Tax Commission staff told the Rules Review and General Oversight Committee on a special July meeting that they will publish a revised state form to better record nonprofit unrelated business income and asked for public feedback. Jason Gardner, deputy executive director of the Utah State Tax Commission, said the issue was raised by tax practitioners and stems from changes in how nonprofit entities generate business-like income since Utah adopted unrelated business income taxation in 1994.
Gardner said, “Our current form apportions all income,” and that it does not separately account for allocated income. He explained that “allocated income is … allocated 100% to the state of corporate domicile,” and that the proposed draft form expands the current four-line state form to capture nonbusiness (allocated) income and to avoid “apportioning on top of apportionment” for income already apportioned at the partnership or LLC level.

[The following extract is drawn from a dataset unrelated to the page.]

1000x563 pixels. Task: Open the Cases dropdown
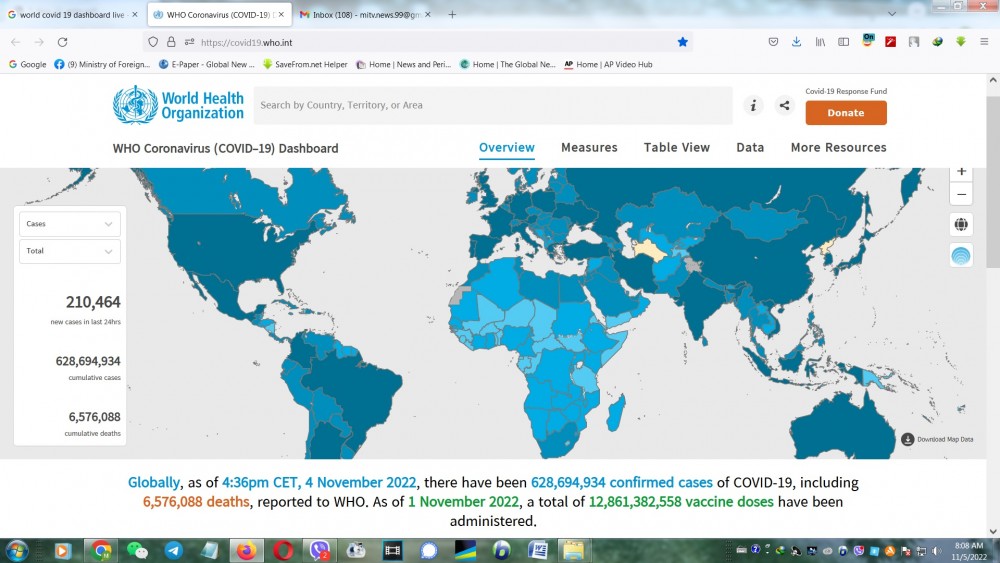[70, 224]
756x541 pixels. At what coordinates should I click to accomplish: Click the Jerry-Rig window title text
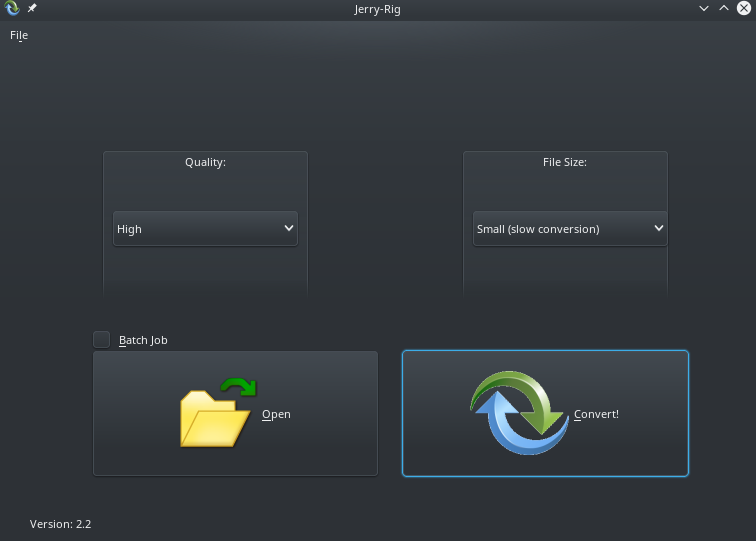point(377,9)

Gardner also said the commission is proposing a two-word statutory clarification to make state law read that unrelated business income is income “apportioned or allocated under the provisions of EDIPA.”

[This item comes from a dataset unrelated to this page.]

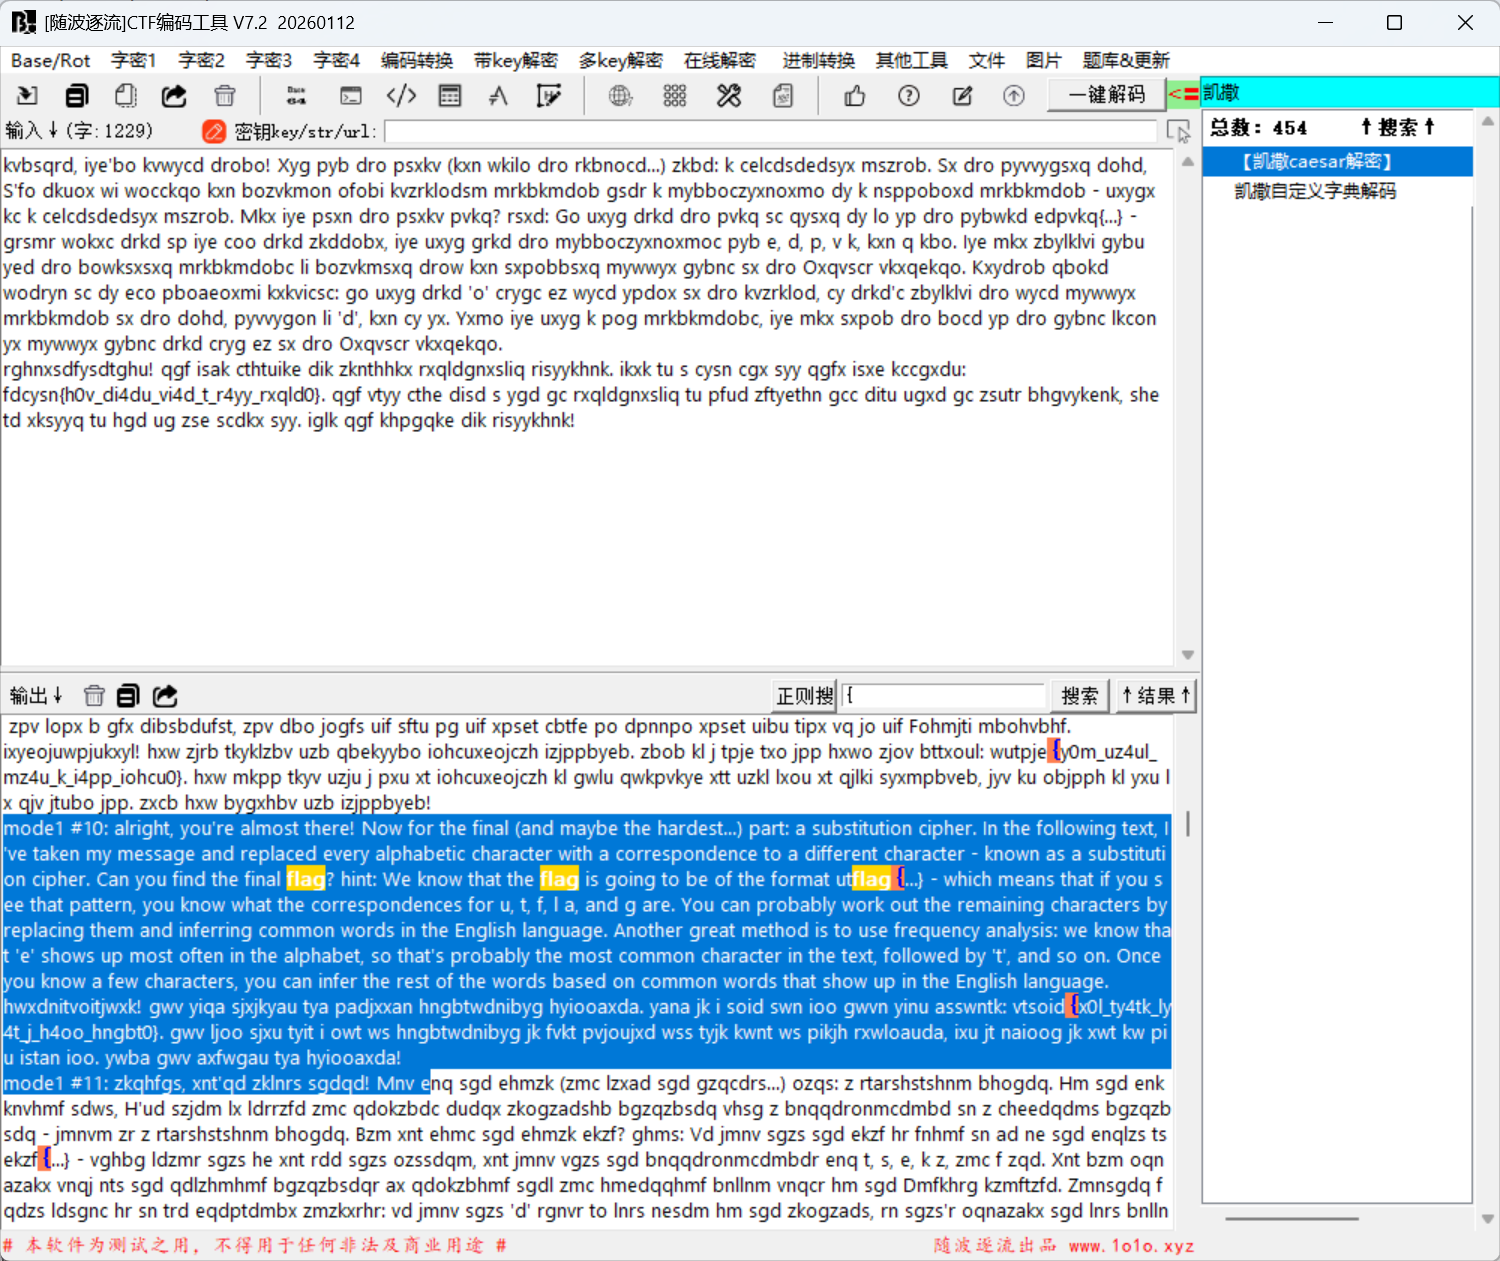Toggle the red key pencil icon

tap(213, 131)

Senator Escamilla asked whether the commission was limiting the rule to certain nonprofit categories: “Is that definition that is provided by the IRS, like, a 5 1 c 3? Is that what we’re talking about, or is this a different type of nonprofit?” Gardner replied that the change would apply to “any type of nonprofit that receives this unrelated business income type,” including 501(c)(3)s and others that generate taxable unrelated business income. He and Commissioner Rebecca Rockwell said the Tax Commission can produce counts of filers if the committee wants more information.
Steve Young, a state and local tax attorney at Holland & Hart representing the Utah Taxpayers Association, told the panel the draft changes “look very good and helpful,” and said practitioners appreciate the commission’s outreach. Committee members pressed staff for clarity about which filers would be affected and asked that the commission publish the draft form and proposed statutory language so stakeholders can comment. The Tax Commission said it has a draft form and will invite public input before finalizing substantive changes.
Discussion only: committee members did not adopt any statutory change during the meeting. Committee chair McKay asked staff to post the draft and to accept public comment; no formal motion or vote on the Tax Commission proposal was recorded in the transcript.
Ending: The Tax Commission staff remained available for follow-up; committee members suggested clarifying the draft form, adding explanatory instructions about allocated vs. apportioned income, and providing the number of nonprofit filers who currently report unrelated business income.